Sunday, July 18, 2004
 
This is a bit of a gamble.

I know, I've had pictures on the site for ages now, but they've always been hosted by my brother, or Fotango, or just nabbed from somewhere. But actually hosting it on Blogger itself... I hope this works.

It isn't that hard really, aside from the fact that I don't like the way it looks when posted from Hello to my Bloggerbot. So, rather than the new way, I'm going for a more complicated option. Post, find the address of the picture, and then edit the post in a more conventional fashion.

In the long term the answer may simply be to start a third blog - a photo blog that can host all my shots. The way forward, I suspect.

Anyway, this is my belated birthday card from my brother and his son. Why so late? Well, Liam mailed me a couple of weeks ago, saying 'Just found your card sealed and addressed but unstamped and unposted under a pile of stuff on my desk. It went off this afternoon with my bills - also late.'

Fair enough so. It's well worth the wait, I suspect you'll agree, drawn as it is by my nephew. A fine gag, with surreal speech balloons, having nothing whatsoever to do with birthdays.

§ **STORED DATA**:
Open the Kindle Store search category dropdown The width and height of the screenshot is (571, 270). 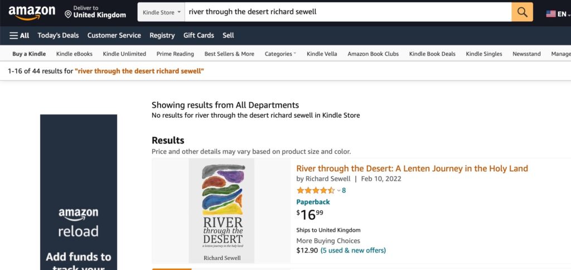(161, 12)
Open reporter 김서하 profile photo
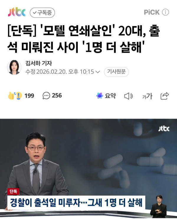Screen dimensions: 177x219 (14, 67)
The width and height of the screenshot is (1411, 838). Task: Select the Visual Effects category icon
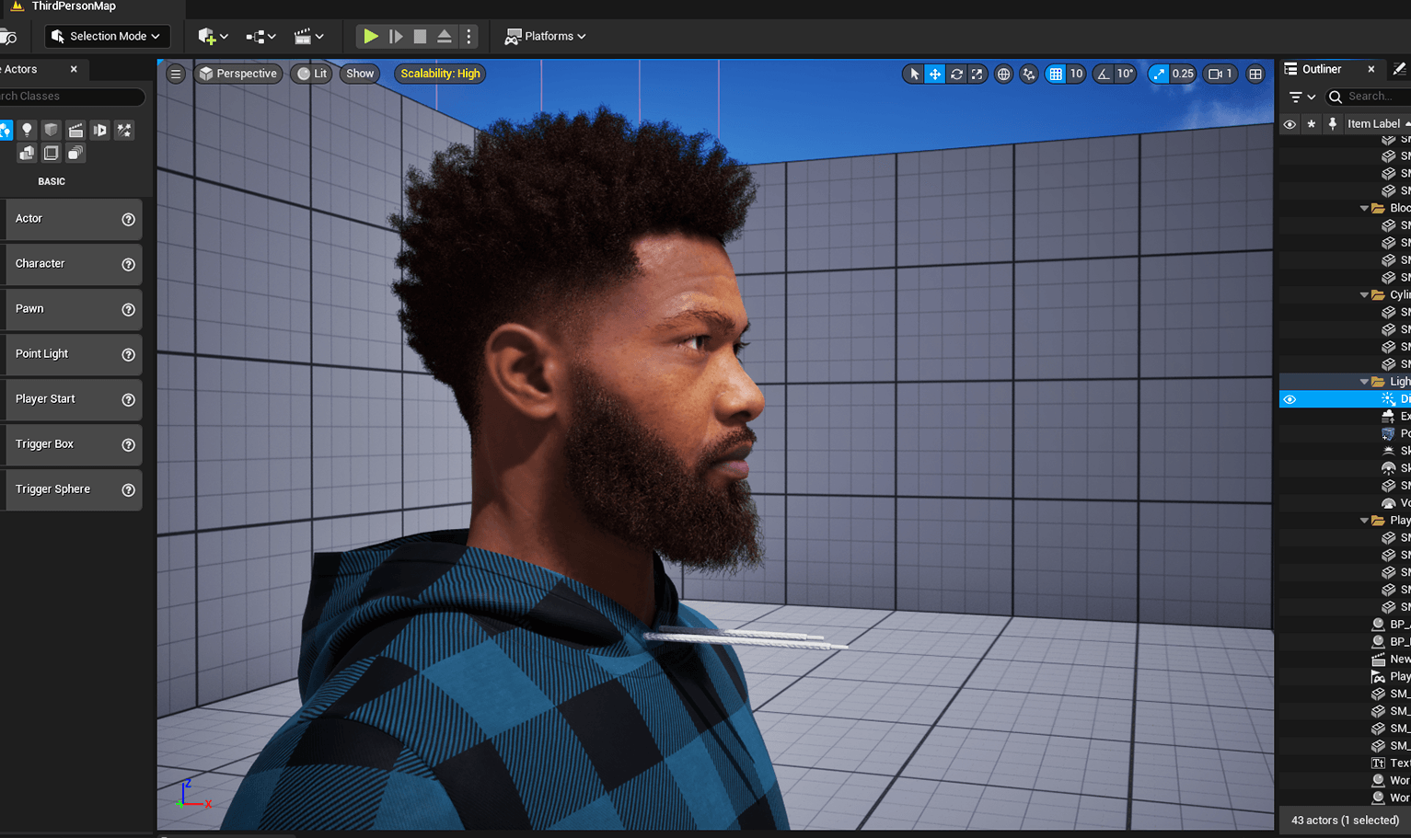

§ **EXERCISE SET**:
1. According to the blog post, where did Liam find the birthday card that was never mailed?
2. Shorten the paragraph of the blog post that starts "It isn't that hard really" while keeping its main facts.

§ **TASK ANSWERS**:
1. Under a pile of stuff on his desk.

2. It's not very hard, but the writer dislikes how pictures look when posted from Hello to the Bloggerbot. Instead, they'll post, find the picture's address, and then edit the post the usual way.